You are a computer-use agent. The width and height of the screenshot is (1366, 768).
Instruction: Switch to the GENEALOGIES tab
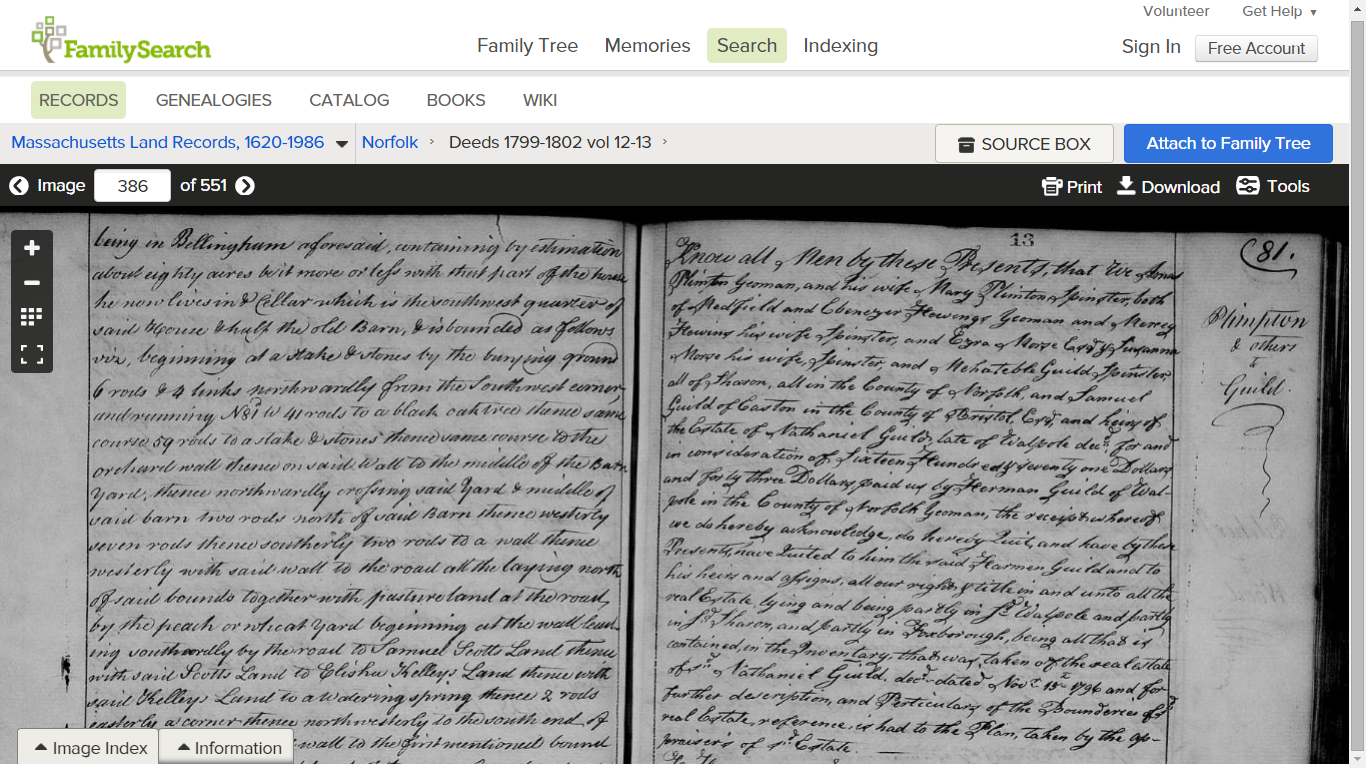(x=213, y=100)
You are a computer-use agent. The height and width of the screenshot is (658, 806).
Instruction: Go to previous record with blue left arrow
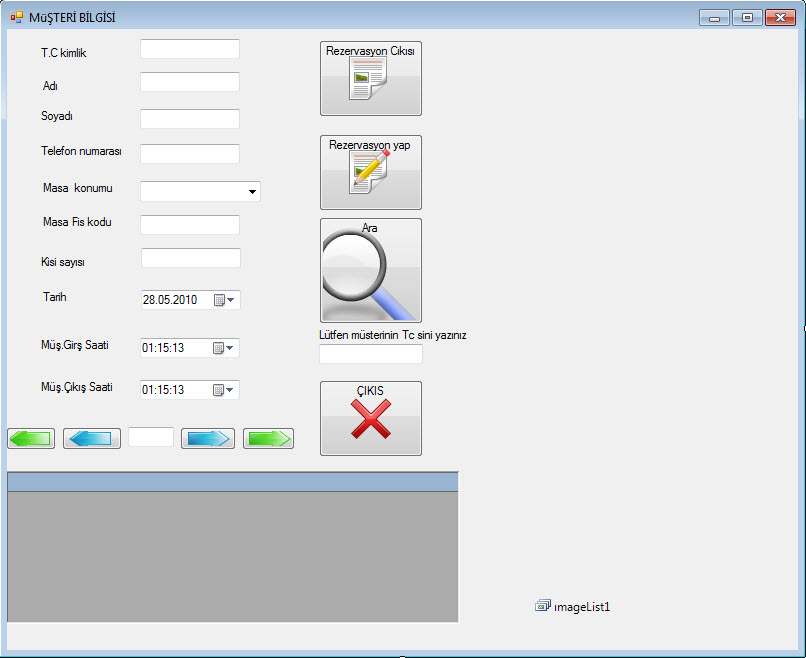click(92, 438)
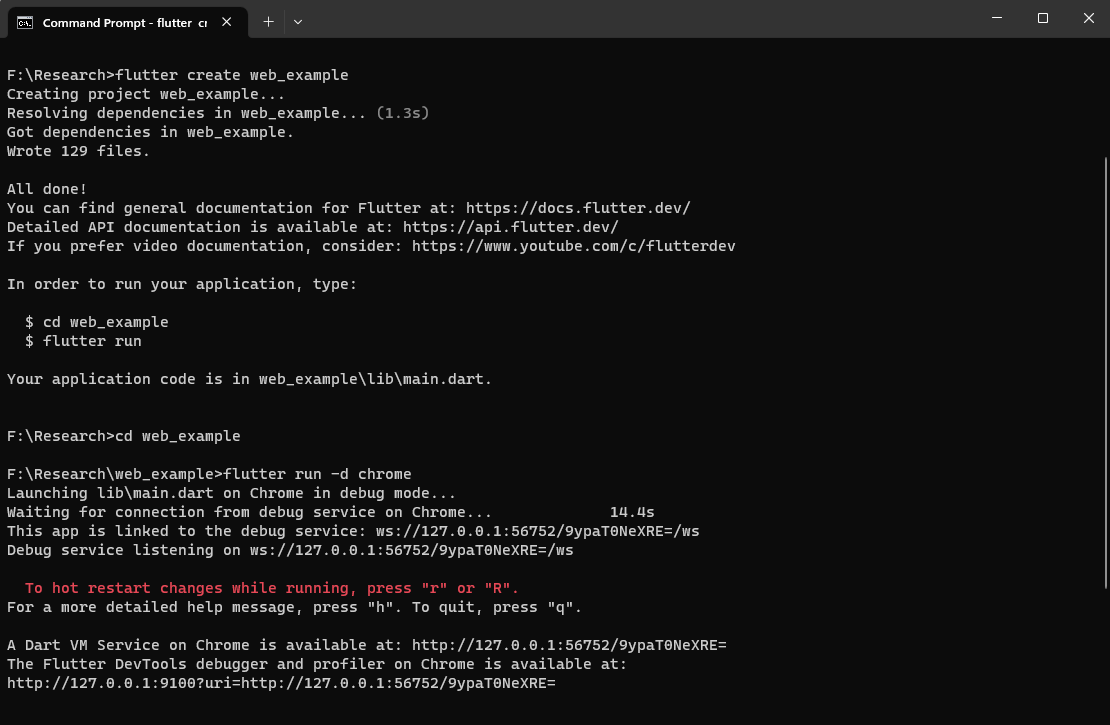Open the docs.flutter.dev documentation link
1110x725 pixels.
[x=578, y=208]
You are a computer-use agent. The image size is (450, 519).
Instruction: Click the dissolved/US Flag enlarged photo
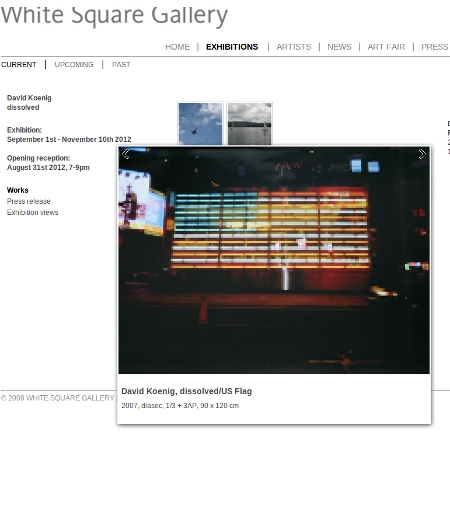coord(274,260)
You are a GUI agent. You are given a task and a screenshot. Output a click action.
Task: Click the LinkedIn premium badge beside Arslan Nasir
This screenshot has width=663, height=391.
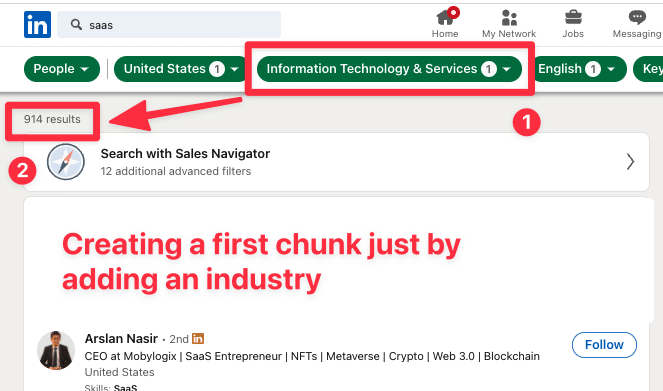pyautogui.click(x=198, y=339)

→ PROMPT:
Take the word "computer" and find each line of the material that contains it. Copy those lines.

→ TASK SOLUTION:
You are a computer-use agent. The width and height of the screenshot is (1366, 768).
You are a computer-use agent. The height and width of the screenshot is (658, 806).
You are a computer-use agent. The image size is (450, 519).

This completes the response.